* **Task prompt**
Could you output every record again, exactly as given?

Data below:

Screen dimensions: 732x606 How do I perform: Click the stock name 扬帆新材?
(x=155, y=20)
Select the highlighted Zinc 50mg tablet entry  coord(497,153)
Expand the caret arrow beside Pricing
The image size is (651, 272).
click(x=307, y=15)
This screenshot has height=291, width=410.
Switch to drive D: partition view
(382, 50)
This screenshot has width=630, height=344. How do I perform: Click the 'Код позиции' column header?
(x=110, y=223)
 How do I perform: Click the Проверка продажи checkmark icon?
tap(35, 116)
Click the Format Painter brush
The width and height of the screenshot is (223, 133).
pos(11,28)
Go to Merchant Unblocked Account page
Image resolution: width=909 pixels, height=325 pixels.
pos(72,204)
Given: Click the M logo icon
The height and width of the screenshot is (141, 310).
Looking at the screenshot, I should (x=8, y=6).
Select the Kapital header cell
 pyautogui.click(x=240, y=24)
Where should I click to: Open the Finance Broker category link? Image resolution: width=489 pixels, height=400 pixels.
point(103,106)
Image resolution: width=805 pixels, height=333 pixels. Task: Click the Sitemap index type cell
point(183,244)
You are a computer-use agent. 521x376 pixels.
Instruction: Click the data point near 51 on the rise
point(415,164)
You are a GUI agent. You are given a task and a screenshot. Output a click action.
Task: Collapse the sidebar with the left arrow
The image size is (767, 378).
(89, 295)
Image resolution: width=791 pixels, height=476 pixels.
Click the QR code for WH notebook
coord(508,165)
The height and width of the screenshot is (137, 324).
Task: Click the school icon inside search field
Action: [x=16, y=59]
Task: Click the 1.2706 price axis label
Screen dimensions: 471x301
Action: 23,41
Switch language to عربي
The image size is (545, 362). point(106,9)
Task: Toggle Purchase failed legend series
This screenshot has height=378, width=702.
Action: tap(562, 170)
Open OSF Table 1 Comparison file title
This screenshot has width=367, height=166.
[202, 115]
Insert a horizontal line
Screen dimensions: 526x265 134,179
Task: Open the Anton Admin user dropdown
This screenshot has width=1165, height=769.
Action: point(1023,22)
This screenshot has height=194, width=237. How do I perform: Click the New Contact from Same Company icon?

End of Data.

* **Output for this task**
Screen dimensions: 732x606 How do I perform: Click the stock name 扬帆新材?
(x=155, y=20)
Select the highlighted Zinc 50mg tablet entry  coord(497,153)
Expand the caret arrow beside Pricing
The image size is (651, 272).
click(x=307, y=15)
This screenshot has height=291, width=410.
Switch to drive D: partition view
(382, 50)
This screenshot has width=630, height=344. How do I perform: Click the 'Код позиции' column header?
(x=110, y=223)
 How do I perform: Click the Проверка продажи checkmark icon?
tap(35, 116)
Click the Format Painter brush
The width and height of the screenshot is (223, 133).
pos(11,28)
Go to Merchant Unblocked Account page
Image resolution: width=909 pixels, height=325 pixels.
pos(72,204)
Given: Click the M logo icon
The height and width of the screenshot is (141, 310).
Looking at the screenshot, I should (x=8, y=6).
Select the Kapital header cell
 pyautogui.click(x=240, y=24)
Where should I click to: Open the Finance Broker category link? Image resolution: width=489 pixels, height=400 pixels.
point(103,106)
Image resolution: width=805 pixels, height=333 pixels. Task: Click the Sitemap index type cell
point(183,244)
You are a computer-use agent. 521x376 pixels.
Instruction: Click the data point near 51 on the rise
point(415,164)
You are a GUI agent. You are given a task and a screenshot. Output a click action.
Task: Collapse the sidebar with the left arrow
The image size is (767, 378).
(89, 295)
Image resolution: width=791 pixels, height=476 pixels.
Click the QR code for WH notebook
coord(508,165)
The height and width of the screenshot is (137, 324).
Task: Click the school icon inside search field
Action: [x=16, y=59]
Task: Click the 1.2706 price axis label
Screen dimensions: 471x301
Action: 23,41
Switch language to عربي
The image size is (545, 362). point(106,9)
Task: Toggle Purchase failed legend series
This screenshot has height=378, width=702.
Action: tap(562, 170)
Open OSF Table 1 Comparison file title
This screenshot has width=367, height=166.
[202, 115]
Insert a horizontal line
Screen dimensions: 526x265 134,179
Task: Open the Anton Admin user dropdown
This screenshot has width=1165, height=769.
Action: point(1023,22)
This screenshot has height=194, width=237. How do I perform: Click the New Contact from Same Company icon?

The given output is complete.